**EXCERPT**
========================

Tuesday, January 30, 2007
Telengard - My First CRPG
It's no secret that I'm a little bit of a retrogamer. Having come from an era where state-of-the-art meant moving a giant pixel around a maze being chased by a golden duck-looking thing, I don't need photorealistic graphics to bolster my imagination. But going back and looking at the games of the past reminds me of the good, the bad, and the very very UGLY that have been with us ever since some MIT students decided to make their oscilliscope do something more than plot waveforms.
We complain about clones and mediocrity and lack of innovation today, but a quick visit down emulation lane will remind you of two things:
#1 - There were a TON of Galaxian and Space Invaders clones, and
#2 - There were a TON of innovative games that sucked.
My first computer, a Sinclair ZX80, had only 1K of RAM and a membrane keyboard. Since storing what was on the screen would have taken pretty much all of it's memory, it instead constantly recalculated what was supposed to appear when it was idle. This meant that as you ran a program, or even pressed a key (I use the term "key" loosely to describe pressing on the membrane in the location where a key would be), the screen would blank out. All of the computer's 3.25 megahertz processing power was too busy processing to bother drawing the screen at that point.

========================

**MATERIAL SUPPLIED**
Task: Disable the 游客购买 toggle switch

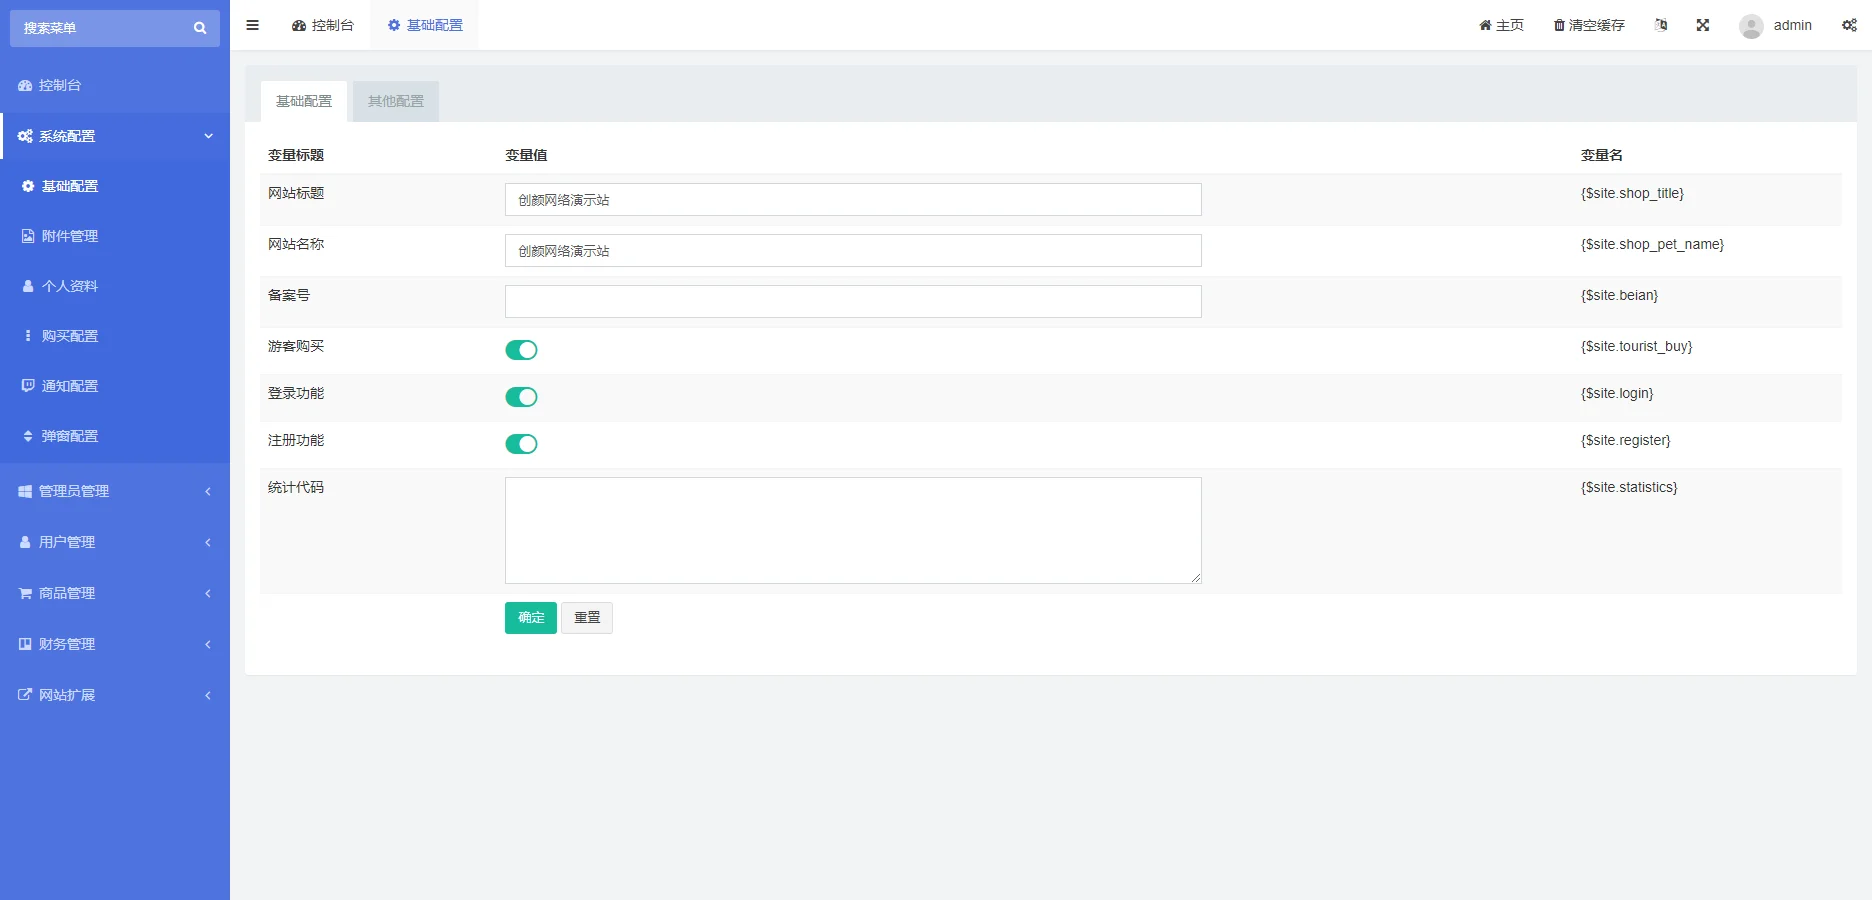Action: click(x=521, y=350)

========================

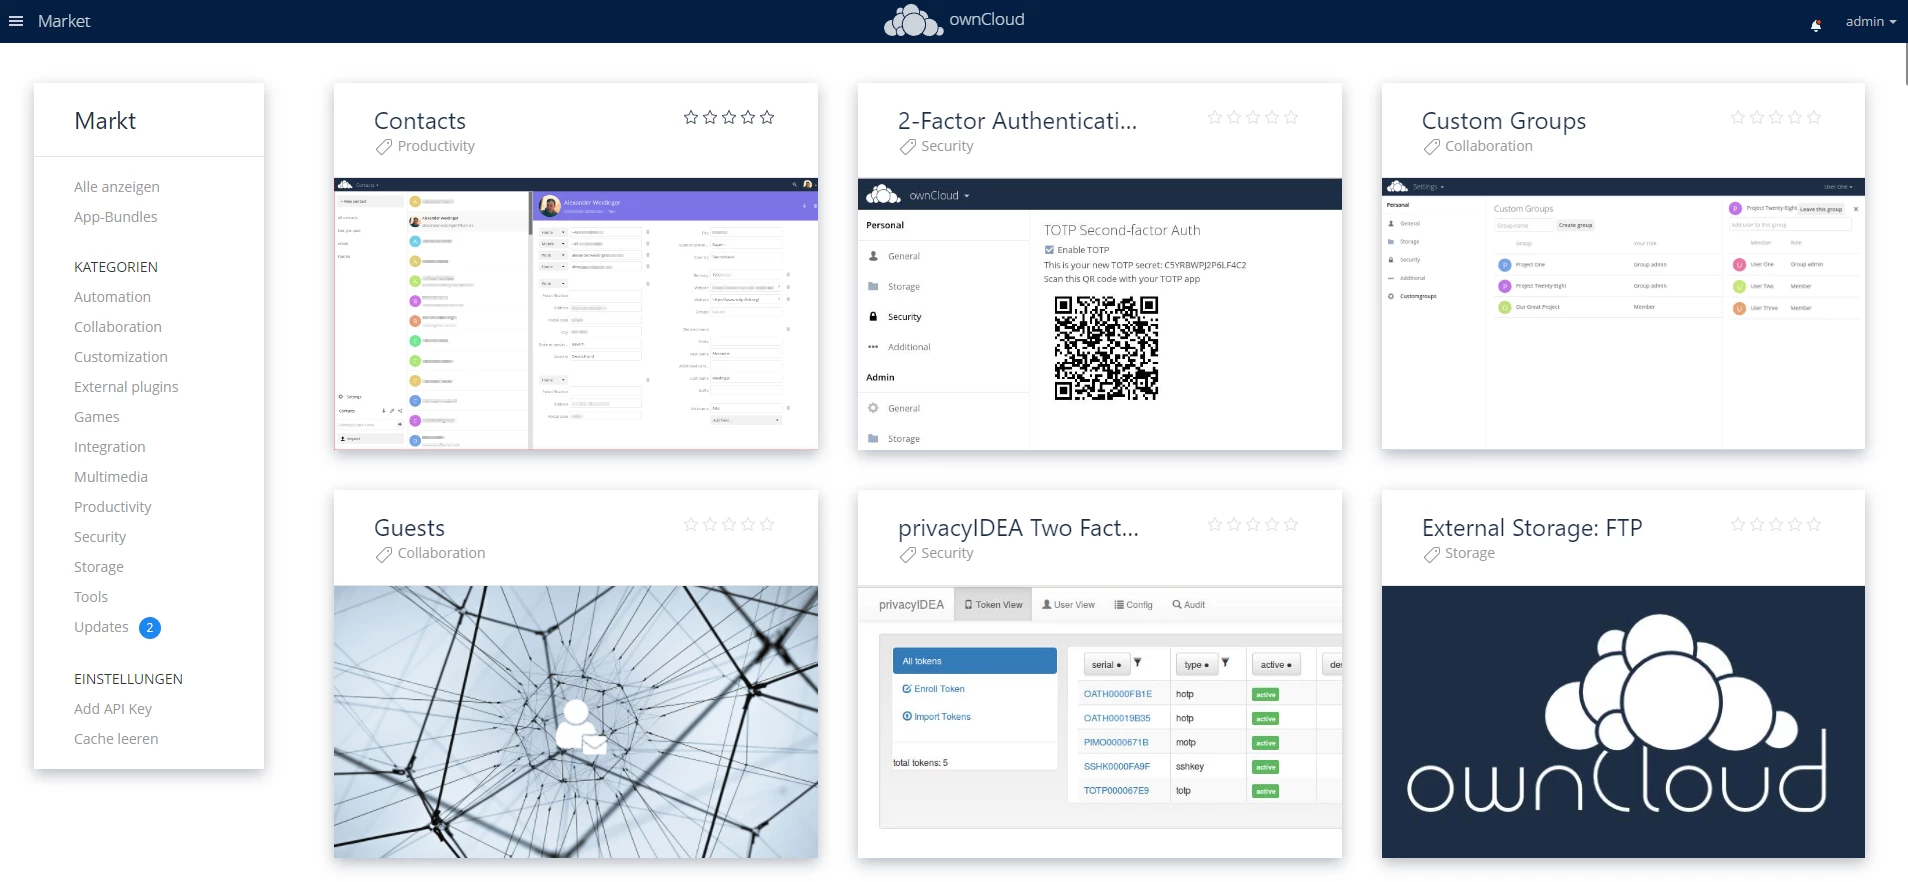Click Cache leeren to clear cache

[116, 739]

========================

**EXERCISE TASK 1**
In the Telengard blog post above the entries, how much RAM did the author's first computer have?
**EXERCISE TASK 2**
Please extend the Telengard blog post, picking up right after its final sentence.

**EXERCISE RESPONSE 1**
1K

**EXERCISE RESPONSE 2**
I wrote some extremely trivial games for that machine, but it wasn't until the release of the Commodore 64 that I had a machine capable of actually playing games. I got one hot off the assembly line (for $600!), and for a while had to content myself with writing my own games, as there was no software available for it. Then the games started appearing ... mostly ports from other machines at first. And originally they were only available on cassette. Finally, though, the disk-based games started appearing (though the C-64's disk drive was notoriously slow - only slightly faster than cassette). One night I finally got ahold of an honest-to-goodness "Roleplaying Game" for the computer. At last I could practice my mad D&D skillz!
The game was called "Telengard." I enjoyed it because it was the only RPG I had - and one of very few then available for the C64.The game began, faithful to its D&D roots, by presenting you with randomly generated stats for your character. If you weren't already familiar with D&D (or hadn't read through the documentation), you found yourself facing some confusing abbreviations: STR, INT, WIS, CON, DEX, CHR. And the numbers were obviously generated by a 3d6 roll. The numbers were re-rolled every few seconds (or you could hit a key to re-roll them immediately), leaving you only a short time to decide whether or not to keep that "character." If you could get all double-digits with at least one 17 or 18, you were golden.
Once you chose your stats, you were able to pick a character name, and off you went to the dungeon, just below the staple of almost all Dungeons & Dragons campaigns, the tavern. Why they had a tavern sitting right above the dungeon, I'll never know. In this case, it was called, "The Worthy Meade Inn." There were something like a hundred different taverns sitting at every entrance to the dungeon, with algorithmically-generated names.
Does that sound like a lot? It was. Telengard was all about algorithmically generated everything. Yes, long before Spore. The dungeon was something like 50 levels deep with a total of about 2 million rooms. Far more than could be stored in the C-64's 48,000 bytes of usable memory. So they were all calculated. This way you had a 2-million room dungeon that never changed.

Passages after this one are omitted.